*SHORT PROBLEM*
Write out, word for word, the stretch from the start of the entries through the line that contains "[x=9, y=147]", with both ends included. Leave the pictures out of your copy.

# # # # #

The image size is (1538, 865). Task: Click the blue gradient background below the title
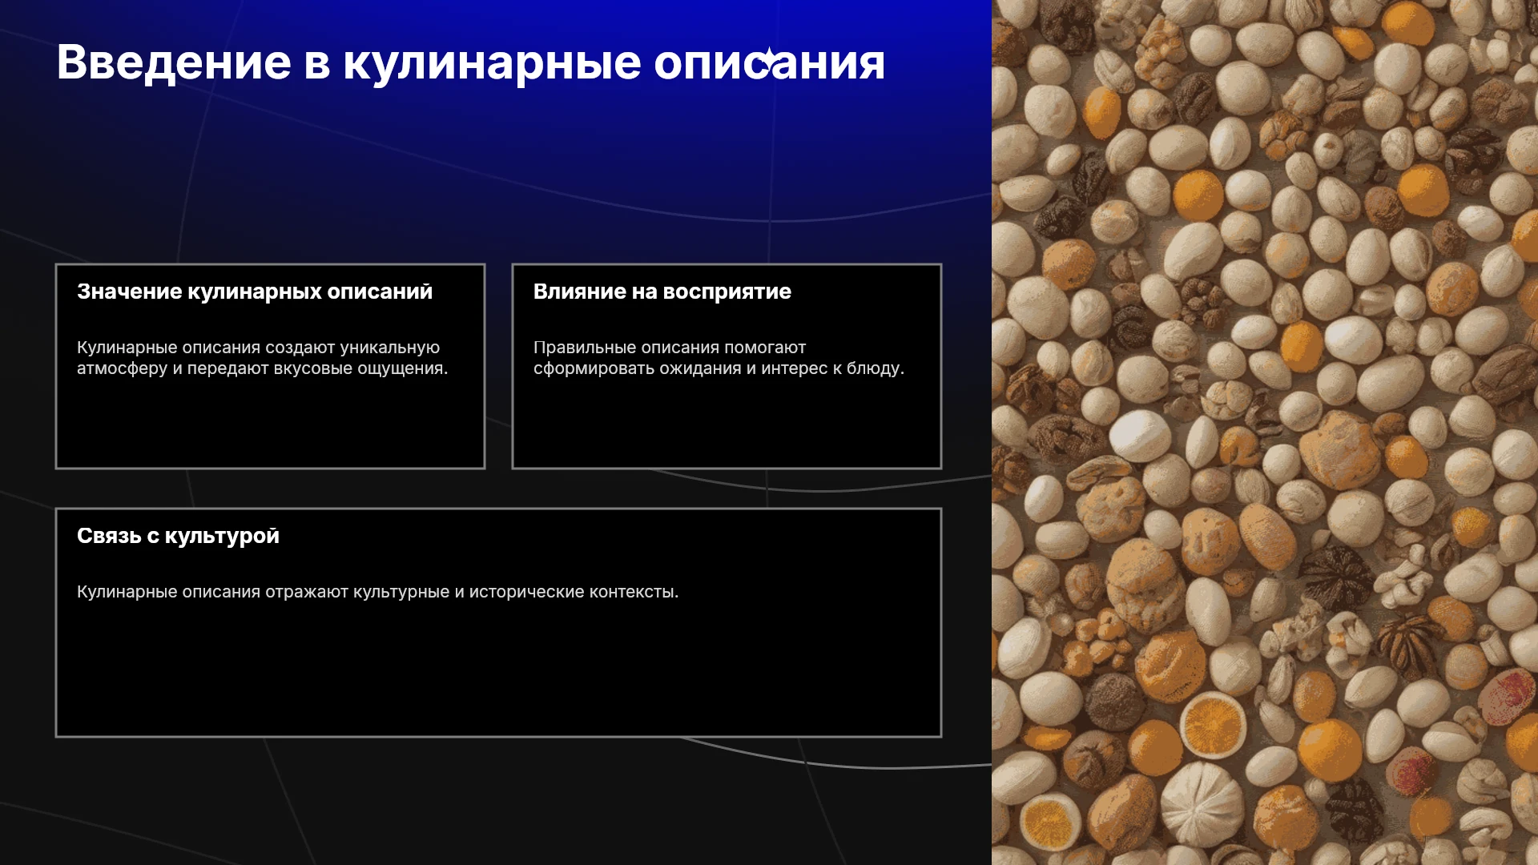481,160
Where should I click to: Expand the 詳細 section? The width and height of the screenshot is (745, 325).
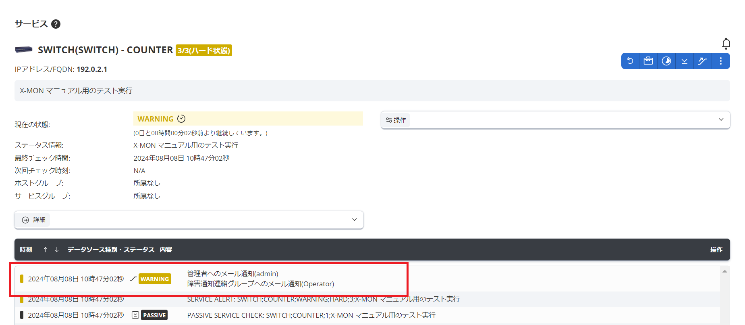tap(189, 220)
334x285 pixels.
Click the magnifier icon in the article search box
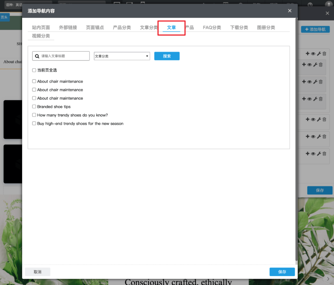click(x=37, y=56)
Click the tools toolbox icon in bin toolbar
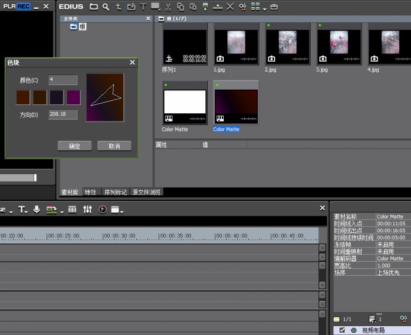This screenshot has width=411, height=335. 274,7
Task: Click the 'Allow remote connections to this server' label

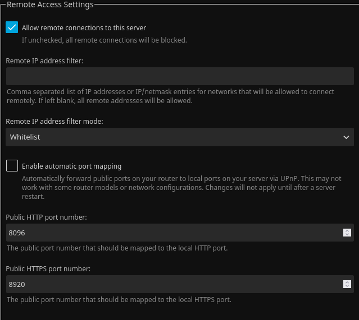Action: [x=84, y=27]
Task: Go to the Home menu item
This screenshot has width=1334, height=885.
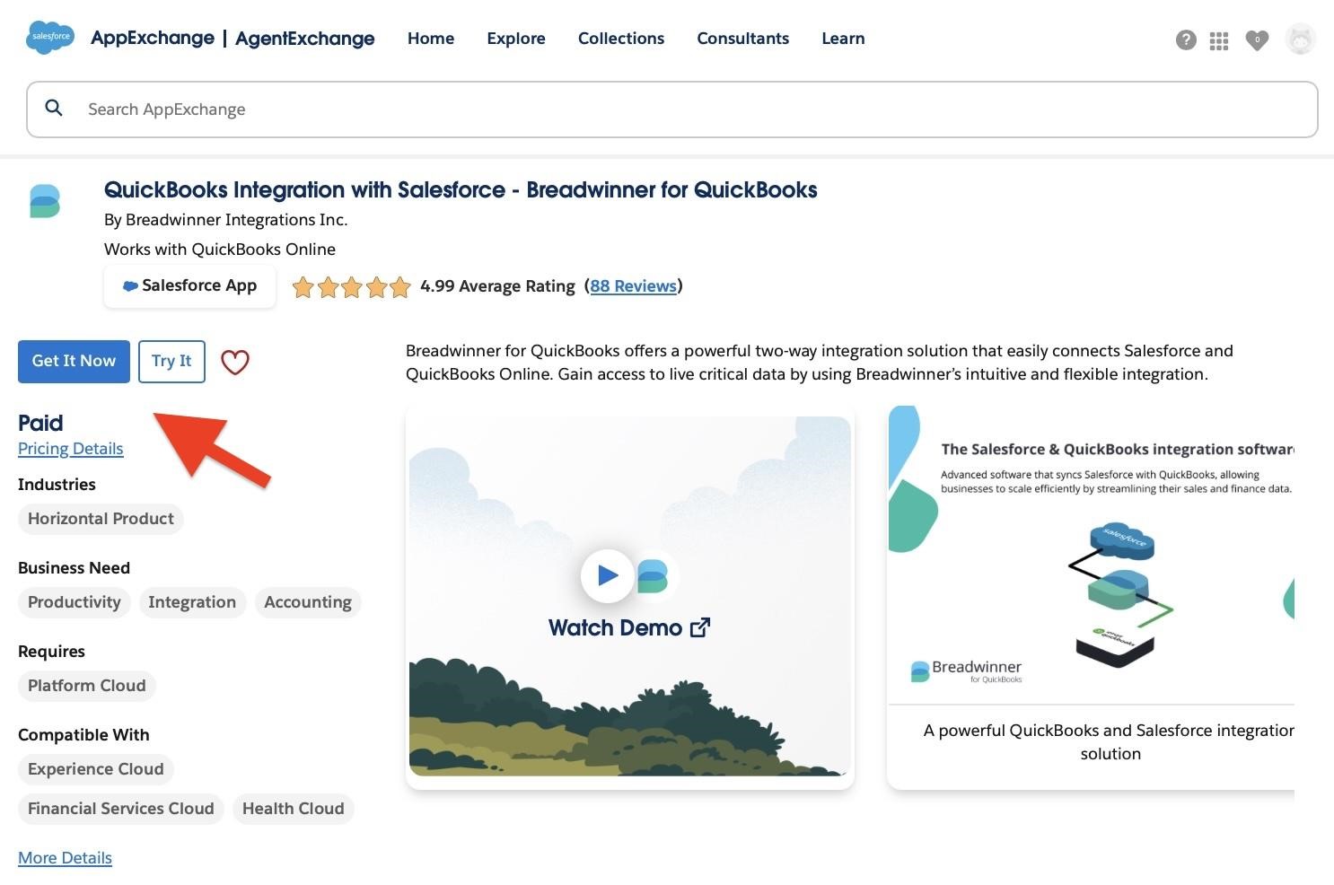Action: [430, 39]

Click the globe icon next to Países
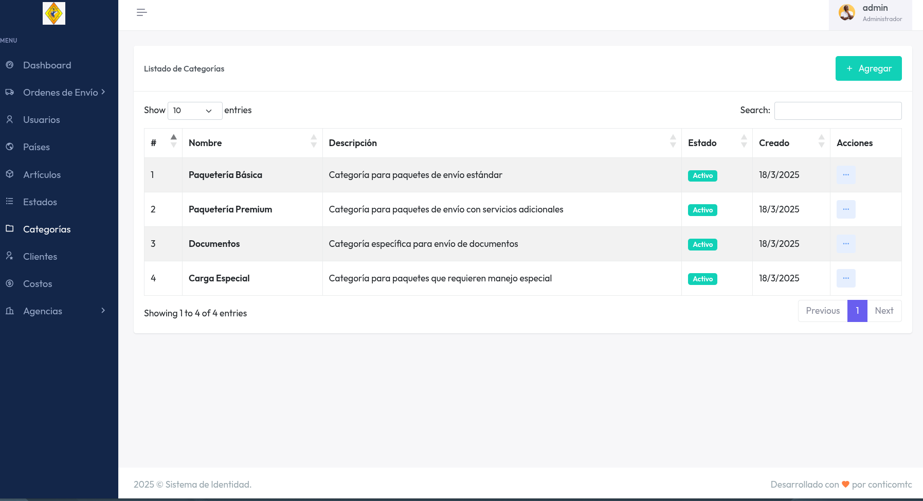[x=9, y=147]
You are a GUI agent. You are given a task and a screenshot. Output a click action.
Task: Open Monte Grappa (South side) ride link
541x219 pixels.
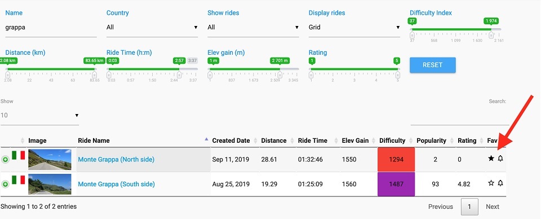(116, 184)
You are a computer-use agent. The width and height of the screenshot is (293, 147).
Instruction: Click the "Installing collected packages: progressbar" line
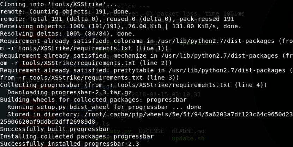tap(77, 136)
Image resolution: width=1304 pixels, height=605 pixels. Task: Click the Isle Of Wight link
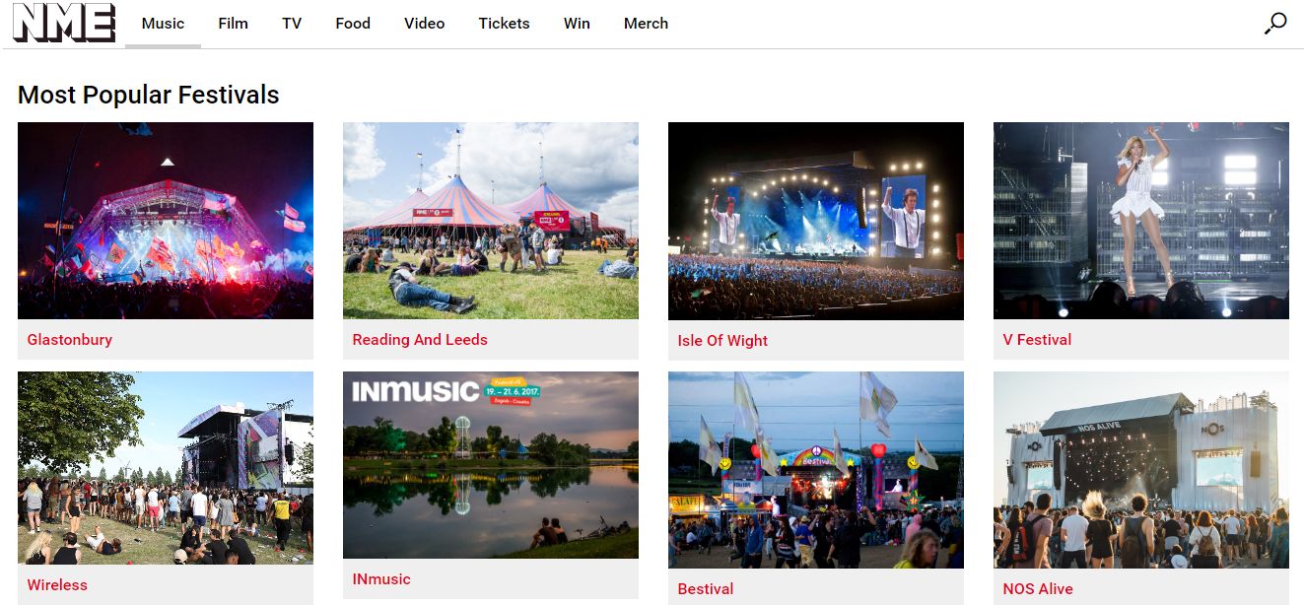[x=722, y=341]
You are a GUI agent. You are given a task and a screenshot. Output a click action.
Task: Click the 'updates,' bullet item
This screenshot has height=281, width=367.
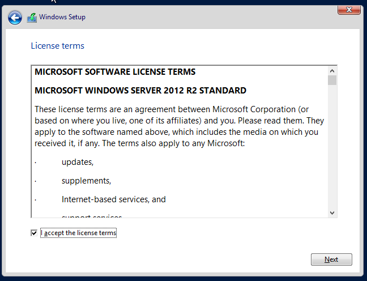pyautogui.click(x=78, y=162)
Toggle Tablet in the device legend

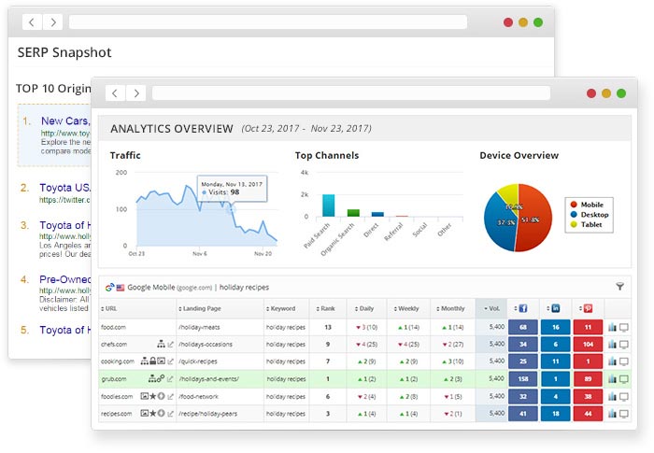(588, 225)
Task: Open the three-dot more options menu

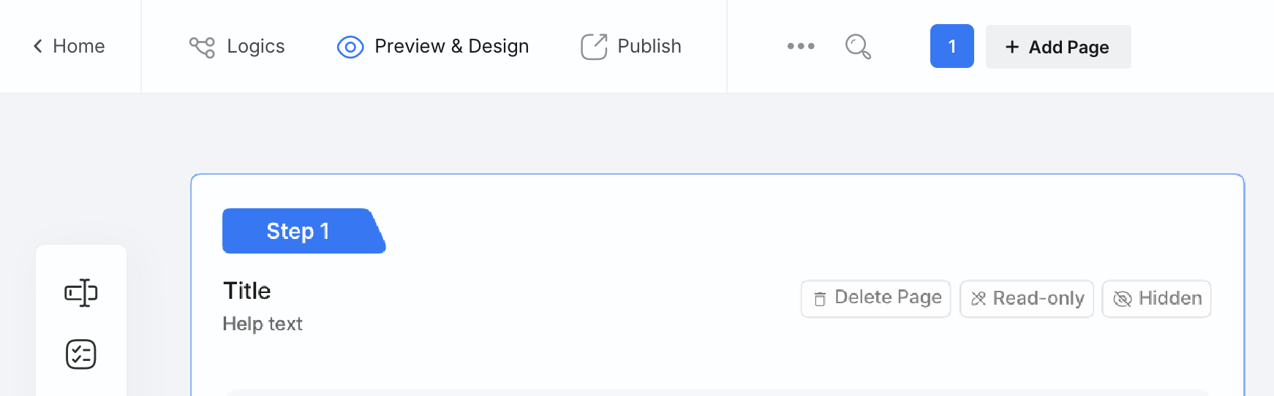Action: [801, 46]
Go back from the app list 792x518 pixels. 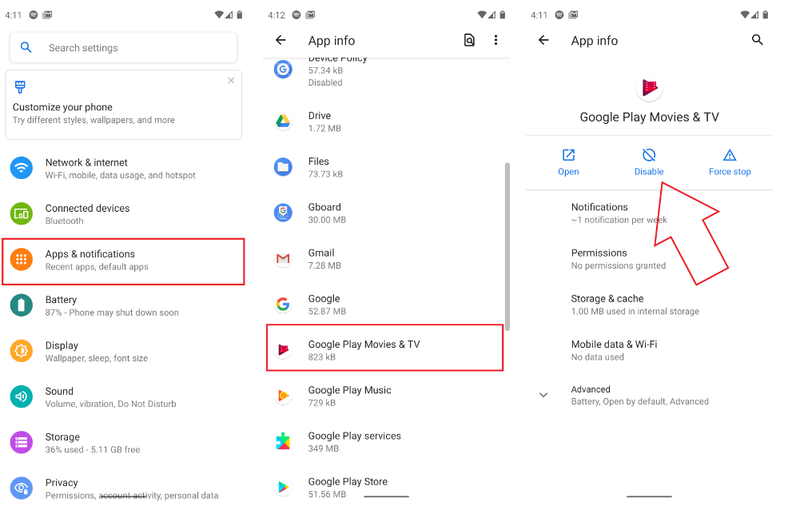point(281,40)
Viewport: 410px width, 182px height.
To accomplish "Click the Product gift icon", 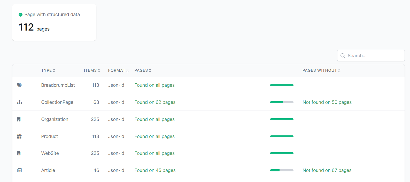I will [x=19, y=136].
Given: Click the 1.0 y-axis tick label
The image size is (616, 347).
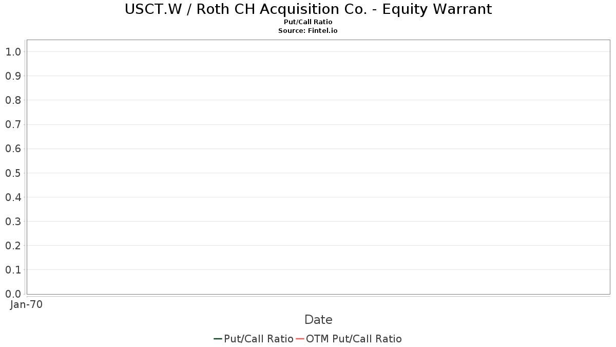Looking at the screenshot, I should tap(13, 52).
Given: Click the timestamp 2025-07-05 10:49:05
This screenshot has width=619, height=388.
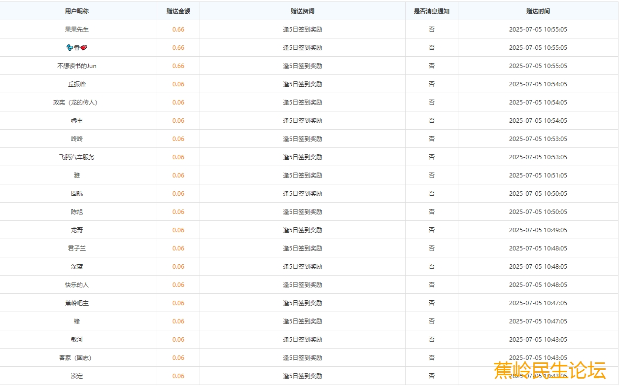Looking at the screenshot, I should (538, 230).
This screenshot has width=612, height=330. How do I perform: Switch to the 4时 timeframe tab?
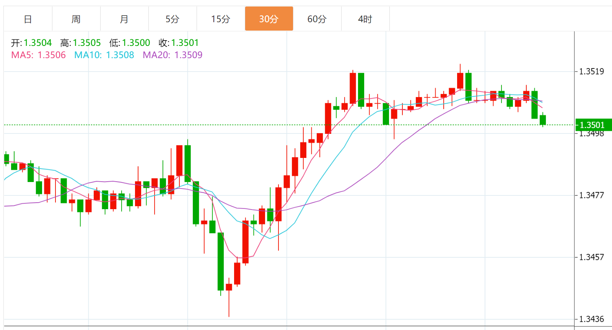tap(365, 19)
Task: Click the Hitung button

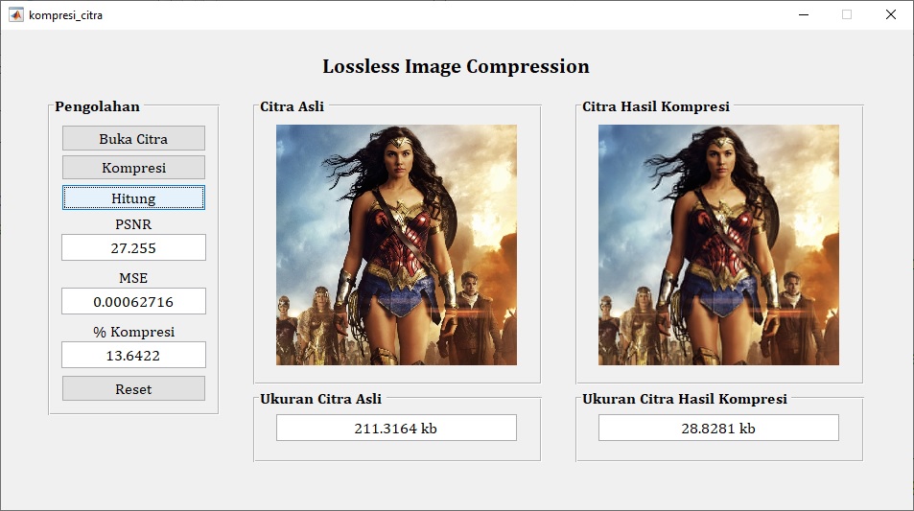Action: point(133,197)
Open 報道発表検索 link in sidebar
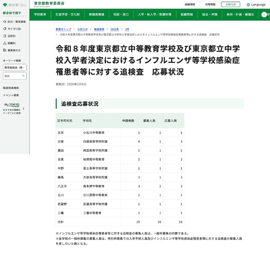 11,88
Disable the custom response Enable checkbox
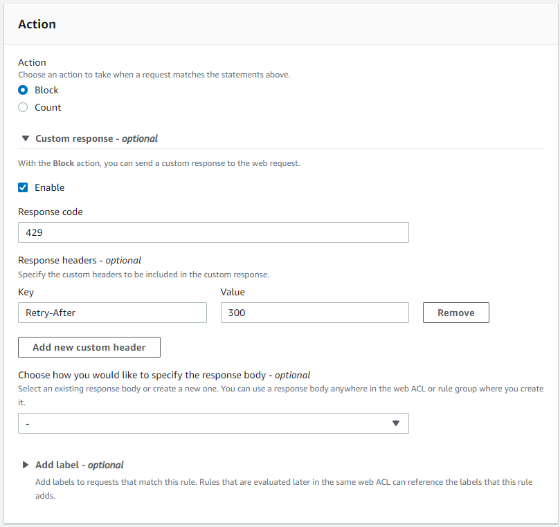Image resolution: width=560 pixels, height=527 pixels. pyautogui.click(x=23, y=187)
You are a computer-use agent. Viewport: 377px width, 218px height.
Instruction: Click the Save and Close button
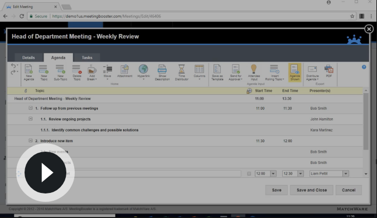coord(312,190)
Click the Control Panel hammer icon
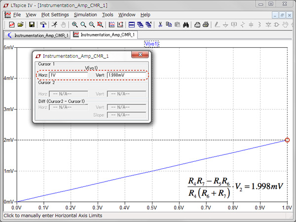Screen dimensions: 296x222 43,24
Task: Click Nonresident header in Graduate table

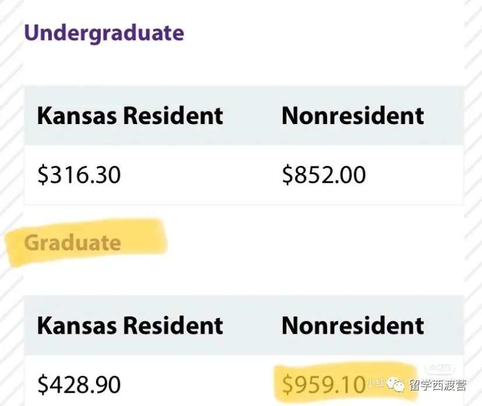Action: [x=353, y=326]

# # # # #

*SOLUTION TO THE PROBLEM*
The image size is (1538, 865). Task: Click the blue gradient background below the title
481,160
Where should I click to: Expand the 詳細 section? The width and height of the screenshot is (745, 325).
tap(189, 220)
334x285 pixels.
Click the magnifier icon in the article search box
click(x=37, y=56)
Click the tools toolbox icon in bin toolbar
This screenshot has width=411, height=335. 274,7
Task: Click the 'Allow remote connections to this server' label

Action: [x=84, y=27]
Task: Go to the Home menu item
This screenshot has width=1334, height=885.
Action: [430, 39]

Click the globe icon next to Países
[x=9, y=147]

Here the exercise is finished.